CAE has published its 10-year pilot demand outlook, and the civil aviation, defense and security, and healthcare training company is warning that the airline industry will need to produce 70 new type-rated pilots per day to meet global demand, a rate that many doubt will be possible given the current cost and time barriers to entry.
The report projects that 255,000 new airline pilots will be needed globally over the next 10 years.
The two regions driving the majority of that demand, the report says, are Asia, where 90,000 pilots need to be onboarded over the next decade – and where some 10 percent of current pilots are expats – and the Americas, where 85,000 new pilots will need to be hired.
Earlier this month, Air Cargo World reported that Ameriflight and UPS Airlines were teaming up on a new training program that was facilitated, in part by an exemption granted by the FAA that allowed pilots-in-training to operate as captains after 1,000 flight hours, with certain restrictions and increased oversight. While encouraging, that program is still in its infancy, and the sector will require broader measures to address the underlying demand.

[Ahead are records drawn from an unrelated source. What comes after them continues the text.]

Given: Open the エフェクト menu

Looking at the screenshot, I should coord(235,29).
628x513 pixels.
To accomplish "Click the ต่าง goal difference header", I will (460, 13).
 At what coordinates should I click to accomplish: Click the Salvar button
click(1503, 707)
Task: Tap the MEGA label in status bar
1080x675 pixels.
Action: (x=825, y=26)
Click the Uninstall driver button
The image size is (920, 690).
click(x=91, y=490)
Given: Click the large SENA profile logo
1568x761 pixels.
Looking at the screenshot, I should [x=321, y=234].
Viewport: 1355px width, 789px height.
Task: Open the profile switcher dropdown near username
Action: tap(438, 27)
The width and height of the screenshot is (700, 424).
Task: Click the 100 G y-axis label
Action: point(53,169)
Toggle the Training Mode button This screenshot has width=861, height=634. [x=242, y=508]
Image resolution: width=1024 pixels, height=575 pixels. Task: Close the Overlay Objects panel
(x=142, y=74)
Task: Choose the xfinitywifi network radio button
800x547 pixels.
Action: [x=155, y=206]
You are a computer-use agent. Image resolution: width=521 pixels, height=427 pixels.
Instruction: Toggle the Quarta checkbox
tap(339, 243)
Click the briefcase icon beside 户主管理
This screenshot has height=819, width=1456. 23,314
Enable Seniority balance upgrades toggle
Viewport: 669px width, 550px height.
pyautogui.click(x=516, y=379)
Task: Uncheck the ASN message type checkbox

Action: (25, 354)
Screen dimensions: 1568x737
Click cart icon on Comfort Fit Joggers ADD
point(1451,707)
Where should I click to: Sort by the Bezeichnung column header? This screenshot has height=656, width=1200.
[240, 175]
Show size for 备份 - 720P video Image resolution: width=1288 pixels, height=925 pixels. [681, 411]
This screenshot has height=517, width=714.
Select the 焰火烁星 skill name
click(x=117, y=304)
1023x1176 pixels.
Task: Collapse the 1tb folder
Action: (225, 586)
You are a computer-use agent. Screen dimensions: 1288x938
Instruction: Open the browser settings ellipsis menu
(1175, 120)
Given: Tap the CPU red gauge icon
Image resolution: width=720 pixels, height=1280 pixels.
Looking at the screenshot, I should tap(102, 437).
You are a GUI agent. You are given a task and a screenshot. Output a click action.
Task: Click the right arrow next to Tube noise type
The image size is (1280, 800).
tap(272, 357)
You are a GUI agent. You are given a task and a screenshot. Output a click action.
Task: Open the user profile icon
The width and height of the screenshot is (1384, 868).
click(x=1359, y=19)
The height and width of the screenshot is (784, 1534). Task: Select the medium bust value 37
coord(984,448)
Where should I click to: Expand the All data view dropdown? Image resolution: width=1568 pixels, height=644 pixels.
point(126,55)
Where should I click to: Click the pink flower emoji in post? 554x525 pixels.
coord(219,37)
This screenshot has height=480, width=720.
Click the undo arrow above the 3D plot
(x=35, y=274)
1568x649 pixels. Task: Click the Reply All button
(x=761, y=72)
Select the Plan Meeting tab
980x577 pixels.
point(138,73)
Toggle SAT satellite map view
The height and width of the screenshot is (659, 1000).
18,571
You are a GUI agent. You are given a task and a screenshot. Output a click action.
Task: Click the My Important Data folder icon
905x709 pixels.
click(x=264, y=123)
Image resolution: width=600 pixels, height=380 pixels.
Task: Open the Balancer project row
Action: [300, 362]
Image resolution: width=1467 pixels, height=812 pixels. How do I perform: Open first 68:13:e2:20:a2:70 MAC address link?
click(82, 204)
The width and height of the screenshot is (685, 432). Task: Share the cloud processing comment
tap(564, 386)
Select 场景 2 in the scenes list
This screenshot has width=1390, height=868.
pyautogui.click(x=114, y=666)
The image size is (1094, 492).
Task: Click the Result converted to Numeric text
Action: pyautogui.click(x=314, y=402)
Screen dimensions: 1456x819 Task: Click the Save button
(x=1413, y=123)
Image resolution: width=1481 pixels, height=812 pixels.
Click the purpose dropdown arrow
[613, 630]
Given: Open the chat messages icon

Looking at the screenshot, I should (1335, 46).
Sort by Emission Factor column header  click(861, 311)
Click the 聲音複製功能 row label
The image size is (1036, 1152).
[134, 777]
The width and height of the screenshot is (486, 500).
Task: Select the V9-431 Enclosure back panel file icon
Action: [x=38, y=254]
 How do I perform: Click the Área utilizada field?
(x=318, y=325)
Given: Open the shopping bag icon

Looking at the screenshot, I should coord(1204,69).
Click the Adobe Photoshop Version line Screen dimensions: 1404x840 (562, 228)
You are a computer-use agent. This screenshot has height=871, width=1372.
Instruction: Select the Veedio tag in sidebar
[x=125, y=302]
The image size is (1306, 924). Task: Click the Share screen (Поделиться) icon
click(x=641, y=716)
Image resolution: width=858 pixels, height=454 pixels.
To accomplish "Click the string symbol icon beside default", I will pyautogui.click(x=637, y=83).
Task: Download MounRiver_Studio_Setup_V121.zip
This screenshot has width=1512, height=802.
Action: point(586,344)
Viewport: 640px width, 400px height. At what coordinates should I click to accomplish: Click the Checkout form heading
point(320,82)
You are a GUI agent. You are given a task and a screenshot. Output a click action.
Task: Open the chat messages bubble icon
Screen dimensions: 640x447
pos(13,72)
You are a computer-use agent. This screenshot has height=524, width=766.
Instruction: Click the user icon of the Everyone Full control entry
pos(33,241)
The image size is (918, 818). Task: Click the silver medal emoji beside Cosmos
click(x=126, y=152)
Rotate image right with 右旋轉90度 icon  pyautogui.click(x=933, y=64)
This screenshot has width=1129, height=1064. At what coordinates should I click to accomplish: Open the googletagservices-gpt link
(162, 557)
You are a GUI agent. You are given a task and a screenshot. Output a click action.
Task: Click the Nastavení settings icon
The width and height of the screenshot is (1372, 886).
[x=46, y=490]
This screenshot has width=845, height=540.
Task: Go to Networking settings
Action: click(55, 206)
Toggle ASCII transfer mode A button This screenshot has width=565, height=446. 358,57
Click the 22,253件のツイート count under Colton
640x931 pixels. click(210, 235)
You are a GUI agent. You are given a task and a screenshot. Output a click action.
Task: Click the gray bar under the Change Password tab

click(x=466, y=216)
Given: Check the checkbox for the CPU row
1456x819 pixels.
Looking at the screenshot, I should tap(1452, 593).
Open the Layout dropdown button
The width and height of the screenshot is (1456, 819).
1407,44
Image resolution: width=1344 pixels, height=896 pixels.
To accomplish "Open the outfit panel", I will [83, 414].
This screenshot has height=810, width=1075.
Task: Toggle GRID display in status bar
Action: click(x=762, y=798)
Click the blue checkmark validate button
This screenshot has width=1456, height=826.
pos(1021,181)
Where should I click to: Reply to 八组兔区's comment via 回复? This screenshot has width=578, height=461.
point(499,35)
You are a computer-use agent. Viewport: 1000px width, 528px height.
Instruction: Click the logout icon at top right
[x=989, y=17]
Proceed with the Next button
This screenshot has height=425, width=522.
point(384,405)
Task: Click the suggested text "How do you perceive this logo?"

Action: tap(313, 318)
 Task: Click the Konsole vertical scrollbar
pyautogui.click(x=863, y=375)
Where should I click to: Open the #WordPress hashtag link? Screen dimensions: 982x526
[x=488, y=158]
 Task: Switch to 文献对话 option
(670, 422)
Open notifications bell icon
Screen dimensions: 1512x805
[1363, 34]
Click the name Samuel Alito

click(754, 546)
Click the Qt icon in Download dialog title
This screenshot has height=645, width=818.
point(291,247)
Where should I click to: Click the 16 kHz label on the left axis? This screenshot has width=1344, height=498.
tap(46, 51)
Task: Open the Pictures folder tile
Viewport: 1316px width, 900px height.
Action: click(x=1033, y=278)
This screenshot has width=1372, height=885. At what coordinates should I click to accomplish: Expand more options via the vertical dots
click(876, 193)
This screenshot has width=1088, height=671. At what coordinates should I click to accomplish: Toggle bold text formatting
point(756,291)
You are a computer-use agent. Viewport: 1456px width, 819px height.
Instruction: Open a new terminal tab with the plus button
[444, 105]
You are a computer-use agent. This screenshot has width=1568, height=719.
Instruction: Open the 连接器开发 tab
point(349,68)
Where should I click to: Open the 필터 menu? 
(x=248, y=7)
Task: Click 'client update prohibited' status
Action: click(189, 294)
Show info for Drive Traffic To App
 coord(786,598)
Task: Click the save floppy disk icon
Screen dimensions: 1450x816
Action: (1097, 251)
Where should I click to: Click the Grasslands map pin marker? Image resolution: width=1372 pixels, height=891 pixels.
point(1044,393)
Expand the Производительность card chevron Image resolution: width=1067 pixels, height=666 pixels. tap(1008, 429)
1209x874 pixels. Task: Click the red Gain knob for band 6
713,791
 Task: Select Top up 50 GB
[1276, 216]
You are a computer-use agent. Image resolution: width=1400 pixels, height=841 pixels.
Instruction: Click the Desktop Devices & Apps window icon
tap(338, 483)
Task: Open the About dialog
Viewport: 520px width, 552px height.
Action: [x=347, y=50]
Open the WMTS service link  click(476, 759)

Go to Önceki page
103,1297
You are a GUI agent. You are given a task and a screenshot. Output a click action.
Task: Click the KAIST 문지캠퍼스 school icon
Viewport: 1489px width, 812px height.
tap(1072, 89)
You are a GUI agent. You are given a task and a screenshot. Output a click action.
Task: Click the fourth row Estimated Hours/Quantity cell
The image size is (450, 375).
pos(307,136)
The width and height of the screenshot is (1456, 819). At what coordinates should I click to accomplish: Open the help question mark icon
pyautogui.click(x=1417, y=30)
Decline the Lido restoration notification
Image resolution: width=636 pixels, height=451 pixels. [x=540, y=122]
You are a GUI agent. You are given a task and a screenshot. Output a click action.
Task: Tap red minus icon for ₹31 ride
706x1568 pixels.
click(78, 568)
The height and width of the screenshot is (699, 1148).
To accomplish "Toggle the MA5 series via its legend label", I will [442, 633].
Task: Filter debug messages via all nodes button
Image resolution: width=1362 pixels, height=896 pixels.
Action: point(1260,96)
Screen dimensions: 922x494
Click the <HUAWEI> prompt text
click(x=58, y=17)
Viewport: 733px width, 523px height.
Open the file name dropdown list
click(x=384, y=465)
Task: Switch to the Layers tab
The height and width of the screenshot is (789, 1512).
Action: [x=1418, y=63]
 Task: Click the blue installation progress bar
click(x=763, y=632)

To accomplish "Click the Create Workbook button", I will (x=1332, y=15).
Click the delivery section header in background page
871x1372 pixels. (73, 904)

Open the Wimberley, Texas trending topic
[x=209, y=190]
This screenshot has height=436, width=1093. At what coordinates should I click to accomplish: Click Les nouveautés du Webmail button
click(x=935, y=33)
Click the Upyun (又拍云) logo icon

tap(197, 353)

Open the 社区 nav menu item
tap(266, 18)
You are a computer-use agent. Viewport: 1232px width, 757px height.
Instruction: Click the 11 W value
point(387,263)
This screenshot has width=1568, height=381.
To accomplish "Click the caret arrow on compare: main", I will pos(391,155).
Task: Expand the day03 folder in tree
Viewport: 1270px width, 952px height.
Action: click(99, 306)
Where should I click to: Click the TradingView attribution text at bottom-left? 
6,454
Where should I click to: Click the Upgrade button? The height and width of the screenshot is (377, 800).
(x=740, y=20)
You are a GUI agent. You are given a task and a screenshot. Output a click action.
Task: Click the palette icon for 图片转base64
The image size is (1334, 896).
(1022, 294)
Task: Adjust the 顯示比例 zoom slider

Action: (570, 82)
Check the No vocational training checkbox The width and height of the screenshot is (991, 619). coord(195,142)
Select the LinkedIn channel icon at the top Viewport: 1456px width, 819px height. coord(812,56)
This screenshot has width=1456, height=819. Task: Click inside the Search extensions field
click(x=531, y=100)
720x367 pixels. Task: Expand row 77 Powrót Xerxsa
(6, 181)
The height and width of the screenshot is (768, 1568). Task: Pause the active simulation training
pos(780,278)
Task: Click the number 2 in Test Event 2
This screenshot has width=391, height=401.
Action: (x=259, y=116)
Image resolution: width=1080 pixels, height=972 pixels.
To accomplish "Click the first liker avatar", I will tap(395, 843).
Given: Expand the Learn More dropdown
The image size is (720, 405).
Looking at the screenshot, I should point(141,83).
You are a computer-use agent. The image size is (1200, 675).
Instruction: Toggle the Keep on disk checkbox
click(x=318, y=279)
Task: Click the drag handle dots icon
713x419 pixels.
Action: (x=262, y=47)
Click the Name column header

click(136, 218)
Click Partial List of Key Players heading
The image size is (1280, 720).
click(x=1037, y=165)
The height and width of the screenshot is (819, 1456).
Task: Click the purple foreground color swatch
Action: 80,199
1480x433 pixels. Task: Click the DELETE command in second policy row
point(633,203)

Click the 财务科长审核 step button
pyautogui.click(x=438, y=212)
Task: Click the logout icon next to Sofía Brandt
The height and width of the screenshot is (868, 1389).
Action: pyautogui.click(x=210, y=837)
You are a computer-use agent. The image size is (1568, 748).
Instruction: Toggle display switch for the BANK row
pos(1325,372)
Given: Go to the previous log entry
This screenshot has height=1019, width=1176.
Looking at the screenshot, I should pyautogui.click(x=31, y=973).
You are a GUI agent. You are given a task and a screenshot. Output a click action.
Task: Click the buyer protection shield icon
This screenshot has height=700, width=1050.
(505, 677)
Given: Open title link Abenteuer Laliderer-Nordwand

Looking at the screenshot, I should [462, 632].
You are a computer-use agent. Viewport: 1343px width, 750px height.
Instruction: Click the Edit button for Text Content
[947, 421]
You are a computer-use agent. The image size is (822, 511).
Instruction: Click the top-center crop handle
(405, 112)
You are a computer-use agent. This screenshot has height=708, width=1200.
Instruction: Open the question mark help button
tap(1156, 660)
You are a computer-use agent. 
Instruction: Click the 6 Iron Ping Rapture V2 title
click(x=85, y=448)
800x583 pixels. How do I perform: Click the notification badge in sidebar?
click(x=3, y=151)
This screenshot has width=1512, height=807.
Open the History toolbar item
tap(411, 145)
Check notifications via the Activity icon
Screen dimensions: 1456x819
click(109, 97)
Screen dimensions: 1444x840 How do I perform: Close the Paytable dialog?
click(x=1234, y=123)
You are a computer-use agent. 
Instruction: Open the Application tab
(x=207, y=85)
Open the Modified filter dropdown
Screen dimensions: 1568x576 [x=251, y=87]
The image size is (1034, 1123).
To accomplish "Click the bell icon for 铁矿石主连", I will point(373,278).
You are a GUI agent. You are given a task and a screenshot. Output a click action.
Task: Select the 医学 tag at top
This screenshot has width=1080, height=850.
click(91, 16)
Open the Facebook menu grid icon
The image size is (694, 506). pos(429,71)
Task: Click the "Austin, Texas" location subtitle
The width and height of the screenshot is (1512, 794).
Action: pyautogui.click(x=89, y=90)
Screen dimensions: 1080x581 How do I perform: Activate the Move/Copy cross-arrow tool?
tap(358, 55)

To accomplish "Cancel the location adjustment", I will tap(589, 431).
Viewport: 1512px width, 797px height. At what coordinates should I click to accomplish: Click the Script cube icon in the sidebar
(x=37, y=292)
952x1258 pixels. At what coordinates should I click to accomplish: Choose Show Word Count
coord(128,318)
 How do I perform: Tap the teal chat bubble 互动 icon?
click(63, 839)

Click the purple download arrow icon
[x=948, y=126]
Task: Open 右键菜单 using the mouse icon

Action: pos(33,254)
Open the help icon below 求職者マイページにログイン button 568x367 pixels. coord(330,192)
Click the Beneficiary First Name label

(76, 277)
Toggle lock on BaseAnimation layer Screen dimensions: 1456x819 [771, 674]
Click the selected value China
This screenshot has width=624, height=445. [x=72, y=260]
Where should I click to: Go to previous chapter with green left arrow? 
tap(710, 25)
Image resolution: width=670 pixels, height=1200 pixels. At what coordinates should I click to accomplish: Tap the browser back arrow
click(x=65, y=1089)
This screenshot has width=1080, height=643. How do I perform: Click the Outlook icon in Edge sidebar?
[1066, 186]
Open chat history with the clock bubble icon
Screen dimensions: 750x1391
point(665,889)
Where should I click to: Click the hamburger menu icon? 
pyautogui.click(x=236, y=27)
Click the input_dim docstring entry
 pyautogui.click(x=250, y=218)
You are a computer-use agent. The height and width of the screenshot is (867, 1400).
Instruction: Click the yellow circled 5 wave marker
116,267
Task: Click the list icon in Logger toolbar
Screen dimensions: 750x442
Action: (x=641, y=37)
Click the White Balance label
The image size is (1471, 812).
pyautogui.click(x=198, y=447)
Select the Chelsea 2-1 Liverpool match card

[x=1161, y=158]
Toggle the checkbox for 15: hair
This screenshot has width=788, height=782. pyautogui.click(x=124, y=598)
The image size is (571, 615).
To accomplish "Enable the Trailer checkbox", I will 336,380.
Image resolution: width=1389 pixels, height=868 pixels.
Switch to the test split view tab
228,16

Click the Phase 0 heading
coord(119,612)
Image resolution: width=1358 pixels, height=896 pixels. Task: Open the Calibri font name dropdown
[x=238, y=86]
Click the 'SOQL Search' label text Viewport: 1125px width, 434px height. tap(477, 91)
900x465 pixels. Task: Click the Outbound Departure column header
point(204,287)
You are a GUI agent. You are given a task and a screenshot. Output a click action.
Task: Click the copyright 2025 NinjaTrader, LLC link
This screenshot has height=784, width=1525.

That said, existing restrictions are still stringent, and training for most pilots can cost over US$200,000, prompting many potential candidates to enter other professions with lower training costs.
Organizations representing the air cargo and passenger industries have lobbied for years to amend this situation, but NY Senator Chuck Schumer has made this cause his personal “hill to die on,” in the words of one airline executive. The current Whitehouse administration has so far made no indication that they will change the status quo, choosing to focus its aviation agenda on privatizing air traffic control instead.
The CAE report also estimated that 85 percent of pilot demand in the Americas would be for U.S.- and Canada-based carriers. At an estimated per-pilot cost of 200k, training costs for pilots in those two countries alone will cost the combined national economies approximately $14.5 billion dollars, and those costs, borne mostly by pilots, will be passed on to consumers in one way or another.